Kuhn’s task in the Structure of Scientific Revolutions is to explain the process of scientific change. He proposes that at a given time, in a given field, there exists a “paradigm.” Paradigms serve two functions: a framework for asking questions and the tools to solve them. It’s helpful to think of genres in the same way: they are frameworks for answering key questions to engage a particular Bartle-type. MMOs have different mechanics and frameworks to engage MMO players, whereas match-3 games have their mechanics to engage match-3 players. But that’s a levels explanation, not a change explanation. We still need to explain why paradigms would shift or change.

Paradigms shift when the current paradigm cannot sufficiently account for key emerging questions. The complete and utter destruction of the RTS genre to MOBAs serves as a case study. Consider the RTS genre to answer the following question: what mechanics do I use to create deep and long-session strategic gameplay?

Company of Heroes and Starcraft certainly had answers, but MOBAs challenged those answers. Are complex multi-unit controls necessary to create that sort of gameplay? MOBAs told us that, no, multi-unit controls are not required. Can teamwork create more profound strategic experiences ever? Yes, says MOBAs.

A good measure of player value in Starcraft was the number of commands you could issue in a given minute.

It’s too perfect a parable when we further consider that MOBAs were an extension of RTS to begin with. The original DOTA or Defense of the Ancients was a Warcraft III mod, and this is the exact type of model drift Kuhn describes.

Next, Kuhn would predict, comes a model crisis. As MOBAs started to siphon players from RTS, the genre had a chance to strike back and incorporate these elements. From a Kuhnian perspective, failure to do so would result in its death, yet incorporation was attempted and resoundingly rejected. Dawn of War III tried to add strong hero units with deep in-session progression. Relic misunderstood the questions MOBAs were trying to answer and copied the wrong elements. Perhaps more importantly, RTS never had a full free-to-play answer; Starcraft was too little too late. Kuhn would call the period of conflict “revolutionary science” and the MOBA victory a paradigm shift.

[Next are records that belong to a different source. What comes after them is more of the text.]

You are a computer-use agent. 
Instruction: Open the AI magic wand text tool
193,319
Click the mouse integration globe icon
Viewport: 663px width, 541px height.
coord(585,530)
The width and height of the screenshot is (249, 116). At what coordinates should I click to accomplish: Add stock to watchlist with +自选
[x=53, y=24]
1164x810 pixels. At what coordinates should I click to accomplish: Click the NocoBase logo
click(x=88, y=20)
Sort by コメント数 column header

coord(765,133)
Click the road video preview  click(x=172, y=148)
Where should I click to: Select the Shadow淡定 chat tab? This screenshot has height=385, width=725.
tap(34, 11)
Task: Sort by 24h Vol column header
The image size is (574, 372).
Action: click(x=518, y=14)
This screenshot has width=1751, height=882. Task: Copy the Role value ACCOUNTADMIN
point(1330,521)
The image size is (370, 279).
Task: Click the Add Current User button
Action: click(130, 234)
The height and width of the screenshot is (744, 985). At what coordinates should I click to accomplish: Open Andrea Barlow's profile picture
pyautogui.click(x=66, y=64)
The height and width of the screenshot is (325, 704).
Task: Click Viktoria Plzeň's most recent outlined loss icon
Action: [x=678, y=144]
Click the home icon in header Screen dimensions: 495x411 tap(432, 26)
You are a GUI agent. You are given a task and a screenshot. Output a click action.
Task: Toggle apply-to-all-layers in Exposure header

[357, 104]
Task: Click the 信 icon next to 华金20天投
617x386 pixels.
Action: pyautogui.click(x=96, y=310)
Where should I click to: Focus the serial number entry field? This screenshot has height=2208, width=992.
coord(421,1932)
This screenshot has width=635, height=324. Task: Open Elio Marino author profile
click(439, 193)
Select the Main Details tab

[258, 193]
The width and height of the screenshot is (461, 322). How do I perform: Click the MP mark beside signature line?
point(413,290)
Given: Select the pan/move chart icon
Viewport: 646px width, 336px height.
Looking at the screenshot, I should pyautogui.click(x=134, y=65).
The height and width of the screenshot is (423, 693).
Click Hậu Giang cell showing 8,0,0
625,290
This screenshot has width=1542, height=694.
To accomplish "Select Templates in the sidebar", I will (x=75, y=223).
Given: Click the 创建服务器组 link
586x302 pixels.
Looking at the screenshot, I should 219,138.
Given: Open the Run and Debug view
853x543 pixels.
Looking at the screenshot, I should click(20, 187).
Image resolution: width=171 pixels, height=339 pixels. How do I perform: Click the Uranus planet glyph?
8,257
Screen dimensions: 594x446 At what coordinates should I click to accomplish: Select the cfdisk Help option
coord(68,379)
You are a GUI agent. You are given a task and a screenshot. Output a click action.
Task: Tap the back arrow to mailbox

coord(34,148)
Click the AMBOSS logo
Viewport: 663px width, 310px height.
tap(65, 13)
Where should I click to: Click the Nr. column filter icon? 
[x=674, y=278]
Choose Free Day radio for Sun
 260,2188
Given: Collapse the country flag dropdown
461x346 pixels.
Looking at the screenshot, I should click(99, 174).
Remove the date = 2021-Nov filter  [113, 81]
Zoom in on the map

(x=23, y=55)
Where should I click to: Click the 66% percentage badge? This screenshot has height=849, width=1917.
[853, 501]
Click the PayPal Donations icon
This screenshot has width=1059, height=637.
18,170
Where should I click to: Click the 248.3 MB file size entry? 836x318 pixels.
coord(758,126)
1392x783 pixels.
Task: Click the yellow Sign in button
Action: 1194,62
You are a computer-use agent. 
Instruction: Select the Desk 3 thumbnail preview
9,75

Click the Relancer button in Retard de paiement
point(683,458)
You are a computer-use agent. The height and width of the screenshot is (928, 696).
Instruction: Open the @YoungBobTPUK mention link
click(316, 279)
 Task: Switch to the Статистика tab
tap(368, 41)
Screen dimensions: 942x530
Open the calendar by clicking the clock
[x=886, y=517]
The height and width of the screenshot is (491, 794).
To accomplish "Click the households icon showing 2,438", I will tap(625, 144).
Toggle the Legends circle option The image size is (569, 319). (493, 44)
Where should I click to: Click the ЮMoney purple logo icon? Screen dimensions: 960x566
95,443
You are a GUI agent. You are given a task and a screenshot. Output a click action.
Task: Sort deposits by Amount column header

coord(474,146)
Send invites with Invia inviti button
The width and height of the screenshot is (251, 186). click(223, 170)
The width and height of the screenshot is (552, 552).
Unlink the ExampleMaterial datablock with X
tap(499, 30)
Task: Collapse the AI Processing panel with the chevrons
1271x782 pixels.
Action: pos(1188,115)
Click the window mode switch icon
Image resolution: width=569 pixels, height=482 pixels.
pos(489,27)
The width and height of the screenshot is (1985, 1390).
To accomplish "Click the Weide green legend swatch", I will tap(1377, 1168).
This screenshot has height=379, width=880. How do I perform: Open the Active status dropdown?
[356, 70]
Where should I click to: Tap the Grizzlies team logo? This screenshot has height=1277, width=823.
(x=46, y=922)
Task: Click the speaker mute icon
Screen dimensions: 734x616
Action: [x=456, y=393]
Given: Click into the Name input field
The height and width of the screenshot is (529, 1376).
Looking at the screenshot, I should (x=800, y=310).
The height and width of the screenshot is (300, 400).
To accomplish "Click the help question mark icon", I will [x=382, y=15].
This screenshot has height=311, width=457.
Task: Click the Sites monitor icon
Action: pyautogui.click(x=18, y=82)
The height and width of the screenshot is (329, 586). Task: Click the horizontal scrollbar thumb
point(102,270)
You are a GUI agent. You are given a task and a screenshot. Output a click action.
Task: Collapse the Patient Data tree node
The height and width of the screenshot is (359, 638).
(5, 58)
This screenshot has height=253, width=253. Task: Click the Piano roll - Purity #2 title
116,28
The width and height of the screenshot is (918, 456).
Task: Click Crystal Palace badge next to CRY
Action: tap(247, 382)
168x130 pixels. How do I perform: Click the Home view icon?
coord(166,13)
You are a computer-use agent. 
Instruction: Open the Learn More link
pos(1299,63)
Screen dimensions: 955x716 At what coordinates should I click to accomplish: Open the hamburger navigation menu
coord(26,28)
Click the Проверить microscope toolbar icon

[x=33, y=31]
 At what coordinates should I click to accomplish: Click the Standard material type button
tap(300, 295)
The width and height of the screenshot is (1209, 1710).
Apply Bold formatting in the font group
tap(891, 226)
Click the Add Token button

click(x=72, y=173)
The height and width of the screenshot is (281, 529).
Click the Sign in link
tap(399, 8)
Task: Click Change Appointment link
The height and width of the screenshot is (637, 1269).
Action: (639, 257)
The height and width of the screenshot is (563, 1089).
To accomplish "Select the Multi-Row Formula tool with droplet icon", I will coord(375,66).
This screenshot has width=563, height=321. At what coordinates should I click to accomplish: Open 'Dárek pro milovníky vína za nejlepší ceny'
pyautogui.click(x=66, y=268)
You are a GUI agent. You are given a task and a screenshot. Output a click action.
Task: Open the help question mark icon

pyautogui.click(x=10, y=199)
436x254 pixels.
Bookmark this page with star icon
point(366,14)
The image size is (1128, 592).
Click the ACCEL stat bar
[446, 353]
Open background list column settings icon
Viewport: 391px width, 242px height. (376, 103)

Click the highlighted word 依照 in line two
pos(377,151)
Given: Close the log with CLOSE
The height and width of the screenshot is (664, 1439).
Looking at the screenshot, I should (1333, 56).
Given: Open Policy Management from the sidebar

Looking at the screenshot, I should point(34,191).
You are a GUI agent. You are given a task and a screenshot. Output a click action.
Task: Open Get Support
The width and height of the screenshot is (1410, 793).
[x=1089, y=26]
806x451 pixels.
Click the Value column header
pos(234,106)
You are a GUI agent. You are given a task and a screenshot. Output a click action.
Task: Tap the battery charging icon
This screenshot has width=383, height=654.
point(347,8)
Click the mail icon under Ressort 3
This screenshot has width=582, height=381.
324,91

Dawn of War II and DOTA 2 Steam PSU

The ascent of DOTA 2 was rapid and unrelenting.

However, it’s not always the case that incorporation will fail. Hearthstone rapidly created Battlegrounds to repel the threat of Auto-Battlers. It seems to have worked, but the lack of monetization in Battlegrounds leads to year-over-year revenue declines.

The Kuhnian model suggests framing a given game under a “game theory.” What is the game trying to answer in the genre it’s fighting in? What are the existing answers (if any)? Why is it worth answering? It’s instrumental for teams to consider these questions. Generally, pitches I’ve seen describe the game’s vision rather than the game as a back and forth conversation with market participants.

Tech has had a better understanding of the paradigm process. The near frictionless mass distribution of software means the paradigm process moves at light speed. Clubhouse generated huge mindshare, now everyone from Slack to Linkedin is trying their hand at audio. We saw the same movement with “stories,” an original Snapshot feature copied by Instagram and Twitter. Time will tell if their incorporation process answers the same questions Clubhouse has.

In the 60+ years since The Structure of Scientific Revolutions, philosophers of science have challenged a good deal of Kuhn’s original ideas. Despite this, Kuhn provides a rich model for why some game genres live and others die.